The Bears are in a tough spot trailing Detroit by a game in the NFC North at 6-6, with the Lions holding a head-to-head sweep and their shot at a wild card looking about as long as the 66-yard attempt Gould missed at the end of regulation.

They've dropped six of nine, with a Monday night matchup against Dallas up next, and it's not clear if the injured Jay Cutler (high left ankle sprain) and Lance Briggs (shoulder) will return.

Trestman did not rule out either player but would not say if they will practice on Thursday.
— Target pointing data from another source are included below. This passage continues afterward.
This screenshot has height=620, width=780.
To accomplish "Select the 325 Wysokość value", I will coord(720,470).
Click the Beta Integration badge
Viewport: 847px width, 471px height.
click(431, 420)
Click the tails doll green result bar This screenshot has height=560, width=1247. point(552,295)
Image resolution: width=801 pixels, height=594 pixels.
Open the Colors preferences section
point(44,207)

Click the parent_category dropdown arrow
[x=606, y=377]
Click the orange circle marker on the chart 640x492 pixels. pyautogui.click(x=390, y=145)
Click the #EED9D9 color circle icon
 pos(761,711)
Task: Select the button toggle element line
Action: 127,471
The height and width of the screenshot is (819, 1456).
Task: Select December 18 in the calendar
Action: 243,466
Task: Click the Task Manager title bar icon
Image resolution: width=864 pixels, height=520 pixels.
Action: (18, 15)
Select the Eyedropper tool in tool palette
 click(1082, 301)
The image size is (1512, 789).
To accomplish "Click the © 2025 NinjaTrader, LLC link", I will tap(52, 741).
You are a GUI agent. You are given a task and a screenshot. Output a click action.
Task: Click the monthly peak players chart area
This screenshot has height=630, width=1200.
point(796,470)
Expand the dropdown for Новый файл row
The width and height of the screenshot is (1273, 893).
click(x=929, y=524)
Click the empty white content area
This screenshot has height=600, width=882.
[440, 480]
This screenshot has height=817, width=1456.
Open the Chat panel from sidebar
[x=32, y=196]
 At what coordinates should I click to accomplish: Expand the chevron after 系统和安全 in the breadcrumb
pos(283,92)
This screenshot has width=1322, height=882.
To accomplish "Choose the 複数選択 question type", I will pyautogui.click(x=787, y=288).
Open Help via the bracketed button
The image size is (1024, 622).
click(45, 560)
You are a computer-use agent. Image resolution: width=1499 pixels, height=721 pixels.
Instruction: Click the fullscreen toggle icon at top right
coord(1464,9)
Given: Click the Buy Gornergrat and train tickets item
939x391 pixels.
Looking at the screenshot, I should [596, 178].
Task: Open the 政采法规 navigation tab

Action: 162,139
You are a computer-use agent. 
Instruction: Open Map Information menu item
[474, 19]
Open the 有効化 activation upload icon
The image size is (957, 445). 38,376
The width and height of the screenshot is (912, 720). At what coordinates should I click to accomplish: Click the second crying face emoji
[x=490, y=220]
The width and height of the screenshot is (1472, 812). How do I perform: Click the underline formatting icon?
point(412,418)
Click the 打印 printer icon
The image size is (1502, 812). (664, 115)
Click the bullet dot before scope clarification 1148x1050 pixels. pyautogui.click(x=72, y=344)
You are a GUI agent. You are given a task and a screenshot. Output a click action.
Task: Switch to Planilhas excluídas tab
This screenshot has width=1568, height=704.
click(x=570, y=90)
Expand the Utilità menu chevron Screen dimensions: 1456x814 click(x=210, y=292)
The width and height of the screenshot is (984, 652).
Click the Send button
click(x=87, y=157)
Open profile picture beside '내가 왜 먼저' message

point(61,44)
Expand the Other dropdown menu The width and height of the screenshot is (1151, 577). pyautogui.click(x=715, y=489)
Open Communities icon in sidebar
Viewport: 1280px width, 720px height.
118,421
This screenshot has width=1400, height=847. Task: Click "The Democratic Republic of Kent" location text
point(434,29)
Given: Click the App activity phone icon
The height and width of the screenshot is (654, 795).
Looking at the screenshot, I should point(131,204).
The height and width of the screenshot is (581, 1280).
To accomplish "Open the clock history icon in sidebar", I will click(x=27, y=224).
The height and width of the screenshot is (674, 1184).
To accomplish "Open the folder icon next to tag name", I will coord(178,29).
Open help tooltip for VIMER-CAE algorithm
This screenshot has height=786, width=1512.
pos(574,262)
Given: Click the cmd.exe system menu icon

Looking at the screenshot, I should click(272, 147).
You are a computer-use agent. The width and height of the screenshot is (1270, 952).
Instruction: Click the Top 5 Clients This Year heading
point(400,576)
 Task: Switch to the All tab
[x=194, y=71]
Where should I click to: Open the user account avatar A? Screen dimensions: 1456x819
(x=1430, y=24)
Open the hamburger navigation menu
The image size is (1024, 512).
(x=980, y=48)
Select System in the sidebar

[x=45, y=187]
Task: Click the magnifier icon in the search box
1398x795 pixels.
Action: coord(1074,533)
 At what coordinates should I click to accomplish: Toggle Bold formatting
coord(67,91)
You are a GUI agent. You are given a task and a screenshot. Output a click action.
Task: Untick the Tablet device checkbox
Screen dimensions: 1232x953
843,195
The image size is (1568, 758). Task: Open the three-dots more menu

Cutler hopes to return against the Cowboys but was noncommittal during his weekly appearance on Chicago's WMVP-AM 1000.

On Monday, the big topic of discussion was the decision to turn to Gould rather than try to shorten the distance.

The Bears were moving the ball after Minnesota's Blair Walsh had a 39-yard field goal wiped out by a holding penalty and missed a 57-yarder.

Chicago took over at its 47. Matt Forte ran for 24 yards over the next five plays to put the ball on the 29, and that's where Trestman decided it was time to end this thing.

So he called on Gould, one of the most accurate kickers in league history, but the plan backfired.

Minnesota went the other way for a winning 34-yard field goal by Walsh that dealt a serious blow to Chicago's playoff hopes and sparked a discussion about Trestman's decision.

Why didn't he call at least another play to try to get closer, particularly given how the offense has moved this season and the defense has struggled?

Trestman said the ball was in the middle of the field, the kick was within Gould's range and he didn't want to risk a penalty or a fumble.

But is the angle of the kick that important in a dome, where there's no wind?

Something else to consider: Although Gould is 6 of 7 on attempts from the 40 to the 49 this season, he's just 72.2 percent from that range in his career.

By comparison, he's converted 90.6 percent on attempts from the 30 to 39.

"I didn't do it from an analytics standpoint," Trestman said. "I did it from having been around Robbie the entire year and knowing how he kicks the ball and watching him kick in practice. I had no doubt that he was going to make the kick. You could say that about any kick. But there wasn't analytics involved as much as there was, we're clearly in his range. We're in the middle of the field. We don't know what's going to happen on the next play, but it has a chance of not being in the middle of the field. I thought that was well worth the risk."

He did not consider the possibility of fatigue playing a role in the miss, with Gould playing just hours after the birth of his son.

The decision to attempt a field goal also went against the grain of a coach who's been willing to gamble. Trestman's gone for it on fourth down several times this season, including a key fourth-and-1 conversion that helped seal a win at Green Bay.

"Every decision to do the things that we do, are based on this game," Trestman said. "So I didn't call on other experiences in other weeks, other than to make the decision that was best for our team yesterday."